The feature-length version of Otomo’s manga unfolds 31 years after the Japanese government dropped a bomb on Tokyo after its experiment on children went awry, with bike-riding gang leader Kaneda setting out to save his best friend Tetsuo from a shady project until the latter’s supernatural powers explode into life in a fashion that doesn’t readily seem like the sort of bonkers feast for the eyes that would be done justice in a Hollywood-backed motion picture.
An Akira live-action film has been in the works since 2002, when Warner Bros first purchased the rights, but trying to bring Kaneda, Tetsuo, and the rest of the anime characters to life hasn’t exactly been smooth sailing. In fact, the stalled project has roped in so many names at various points during its existence that it’s beginning to look as though it’s destined never to happen at all.
Blade‘s Stephen Norrington was eyed for the job prior to The League of Extraordinary Gentlemen nuking his entire career, while Ruairi Robinson announced in 2008 that he was planning to helm a two-part adaptation. When he left, From Hell directors Albert and Allen Hughes stepped into the breach before there was a major uproar after a leaked script purportedly emerged online that revealed huge deviations from the source material that led to accusations of whitewashing and Americanisation.
Jaume Collet-Serra took it on but vacated the director’s chair, George Miller turned it down, and Jordan Peele knocked it back before Taika Waititi took the reins in September 2017. He publicly announced his plans that “Asian teenagers would be the way to do it for me” in casting the lead roles to try and downplay any potential controversy, with a May 21st, 2021 release date pencilled into the calendar.
Akira was delayed when Waititi opted to return to Marvel for Thor: Love and Thunder, but the Academy Award-winning Jojo Rabbit writer and director continued to reiterate his commitment. Of course, the planned theatrical bow is a long way in the rear-view mirror at this point, but Akira isn’t completely dead and buried. Well, at least not yet.
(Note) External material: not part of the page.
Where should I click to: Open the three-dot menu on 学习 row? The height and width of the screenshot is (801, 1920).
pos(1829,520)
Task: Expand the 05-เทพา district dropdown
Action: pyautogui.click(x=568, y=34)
In November 2023, Waititi confirmed to Inverse that he’s still attached to Akira and acknowledged that “some people are very protective over the film”. That stands out as an understatement, and while there’s nothing tangible to show for it after more than 20 years in development, the Oscar-winning director maintains that he plans to get around to it eventually. On the other hand, nobody would be all that surprised were it to drift back into the development ether for the umpteenth time.